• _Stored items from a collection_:

■ ■ ■ ■ ■

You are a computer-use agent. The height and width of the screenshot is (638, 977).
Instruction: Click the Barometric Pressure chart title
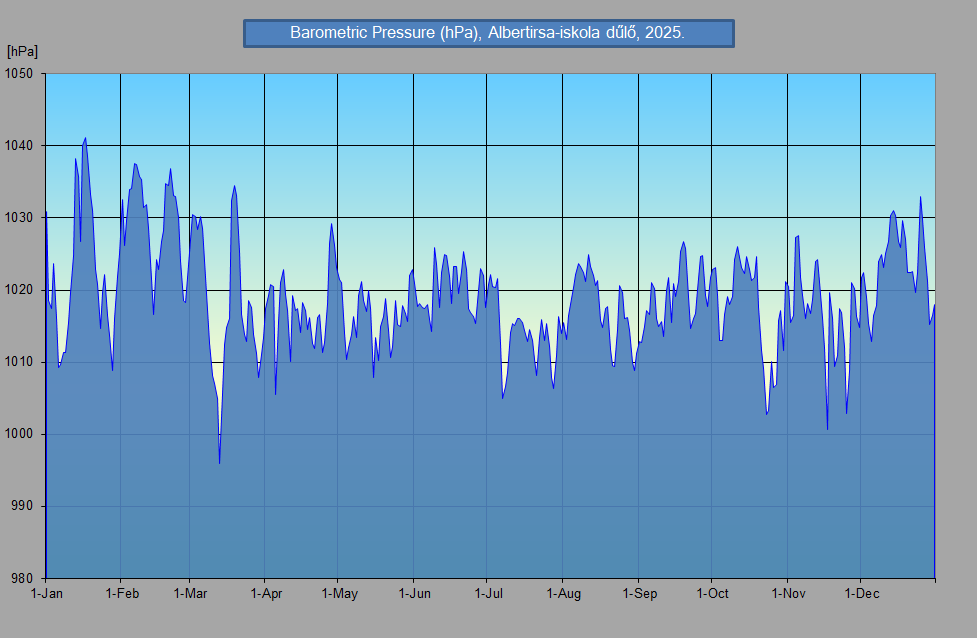tap(488, 33)
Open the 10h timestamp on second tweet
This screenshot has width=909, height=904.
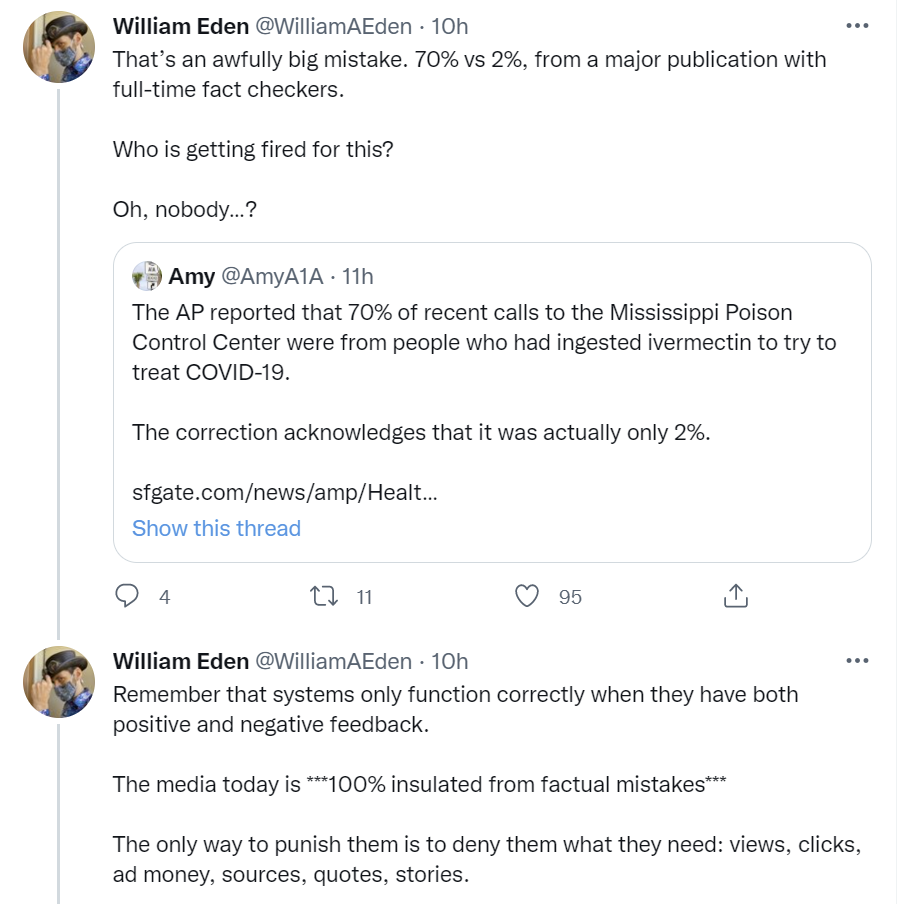pyautogui.click(x=449, y=661)
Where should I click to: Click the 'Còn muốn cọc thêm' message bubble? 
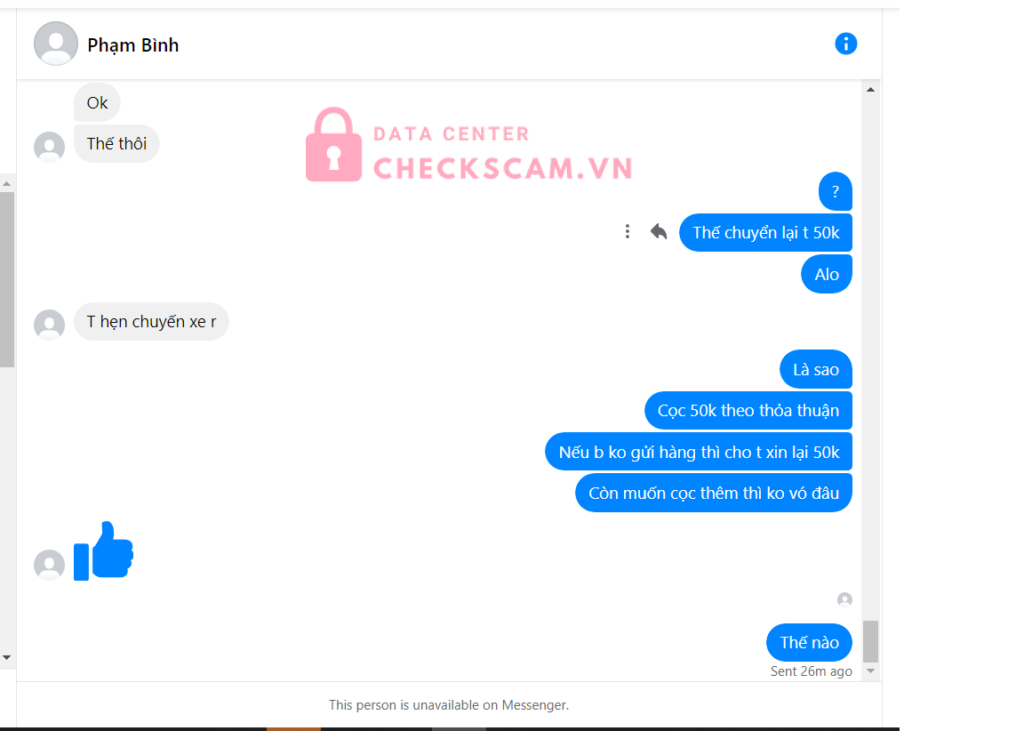pos(714,493)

■ ■ ■ ■ ■

Could you write all the entries out again exactly, but without their pictures?

• _SOLUTION FOR THIS PROBLEM_:
You are a computer-use agent. The height and width of the screenshot is (638, 977).
Instruction: Click the Barometric Pressure chart title
tap(488, 33)
Open the 10h timestamp on second tweet
This screenshot has width=909, height=904.
pyautogui.click(x=449, y=661)
Where should I click to: Click the 'Còn muốn cọc thêm' message bubble? 
pos(714,493)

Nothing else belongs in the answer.